Biomaterials induce an immune response and mobilization of macrophages, yet identification and phenotypic characterization of functional macrophage subsets in vivo remain limited. We performed single-cell RNA sequencing analysis on macrophages sorted from either a biologic matrix [urinary bladder matrix (UBM)] or synthetic biomaterial [polycaprolactone (PCL)]. Implantation of UBM promotes tissue repair through generation of a tissue environment characterized by a T helper 2 (Th2)/interleukin (IL)–4 immune profile, whereas PCL induces a standard foreign body response characterized by Th17/IL-17 and fibrosis.

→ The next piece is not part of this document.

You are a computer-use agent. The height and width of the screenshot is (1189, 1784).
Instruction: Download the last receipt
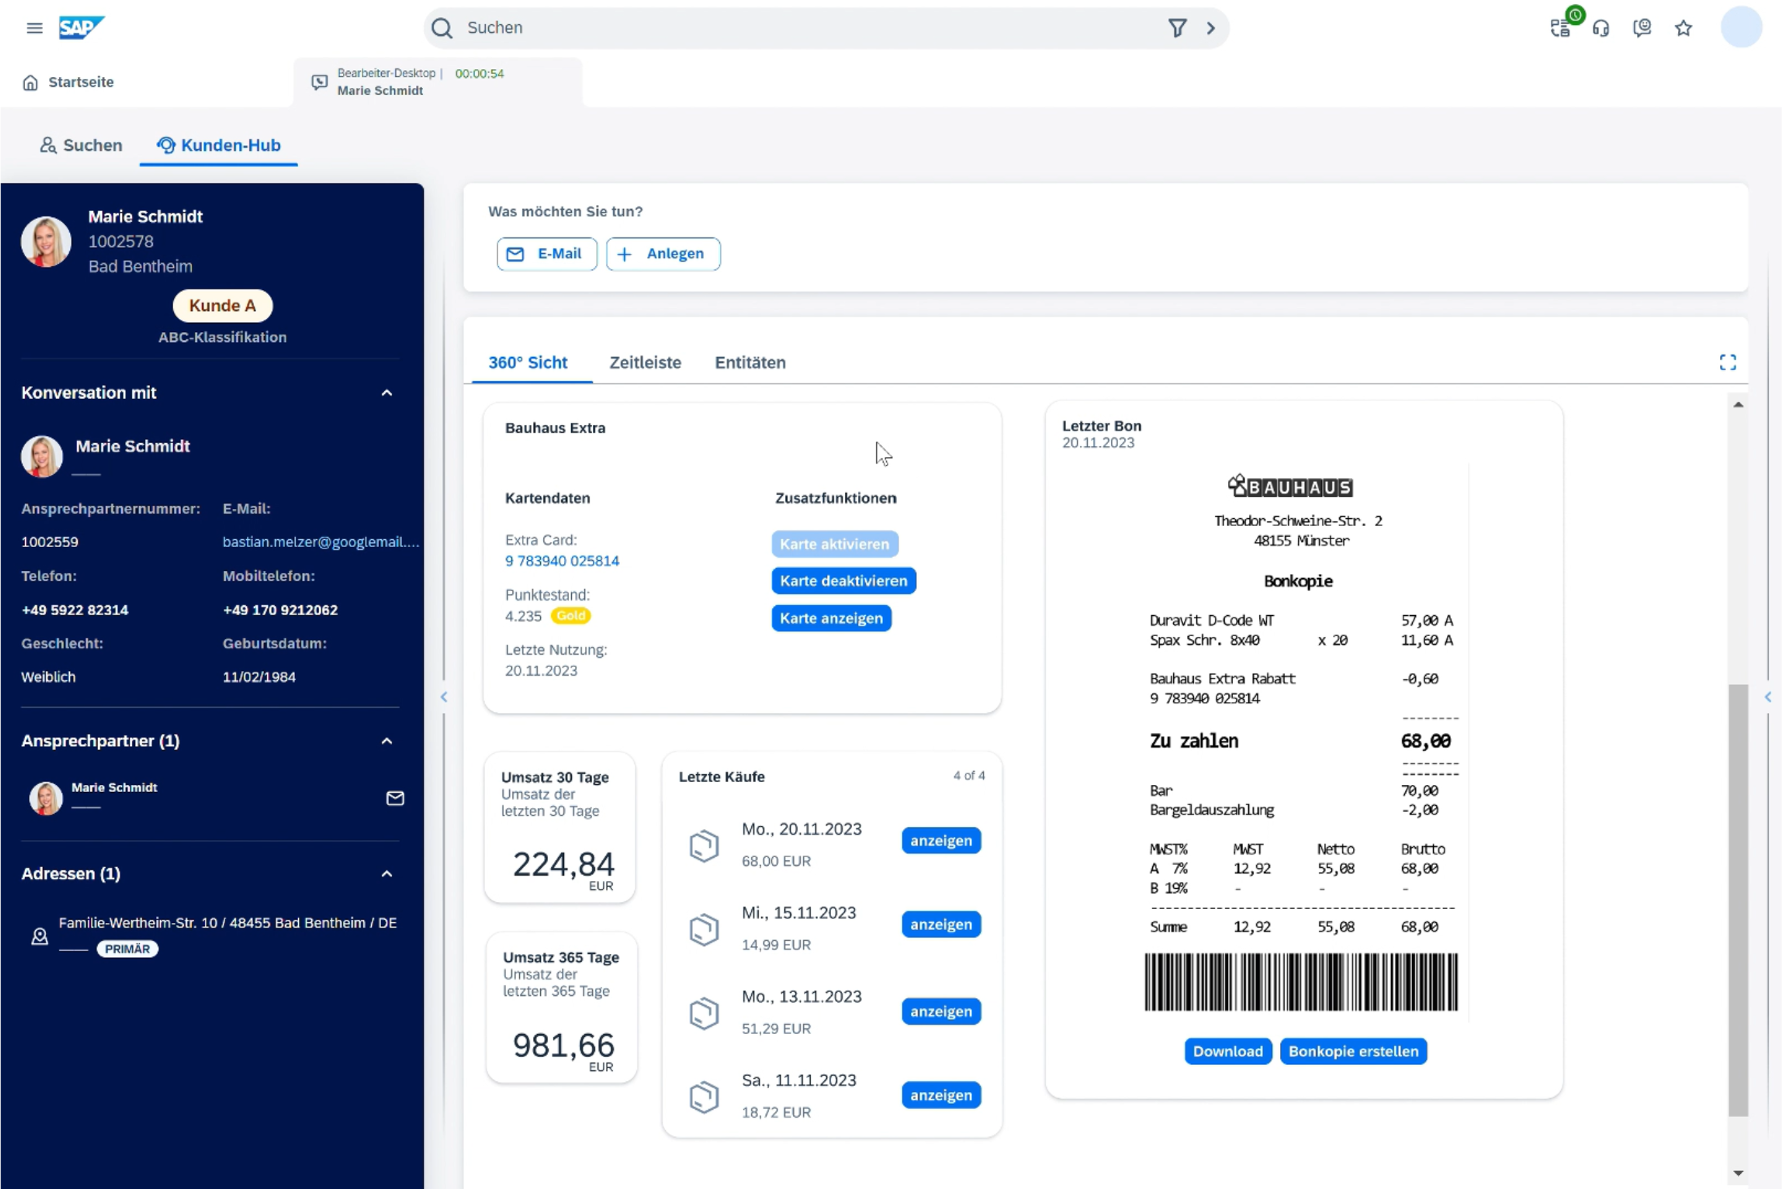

Unbiased clustering and pseudotime analysis revealed distinct macrophage subsets responsible for antigen presentation, chemoattraction, and phagocytosis, as well as a small population with expression profiles of both dendritic cells and skeletal muscle after UBM implantation. In the PCL tissue environment, we identified a CD9 hi+ IL-36y + macrophage subset that expressed Th17-associated molecules. These macrophages were virtually absent in mice lacking the IL-17 receptor, suggesting that they might be involved in IL-17–dependent immune and autoimmune responses. Identification and comparison of the unique phenotypical and functional macrophage subsets in mouse and human tissue samples suggest broad relevance of the new classification. These distinct macrophage subsets demonstrate previously unrecognized myeloid phenotypes involved in different tissue responses and provide targets for potential therapeutic modulation in tissue repair and pathology. Overall design: Macrophages were sorted from mice quadriceps 1 week after undergoing volumetric muscle loss surgery with treatment of urinary bladder matrix, polycaprolactone, or saline. After sorting, cells were encapsulated using the 10x Chromium single cell RNA sequencing platform. Library prep followed the 10x 3' v2 protocol and were sequenced using an Illumina HiSeq 2000. Alignment was performed using 10x recommendations with the CellRanger software package to generate a counts matrix. Clusters of cells were determined using Seurat. In particular, data from the three conditions were pooled, normalized, and scaled. PCA was performed and used for clustering with a graph based method (shared nearest neighbor with the Louvaine method for community detection).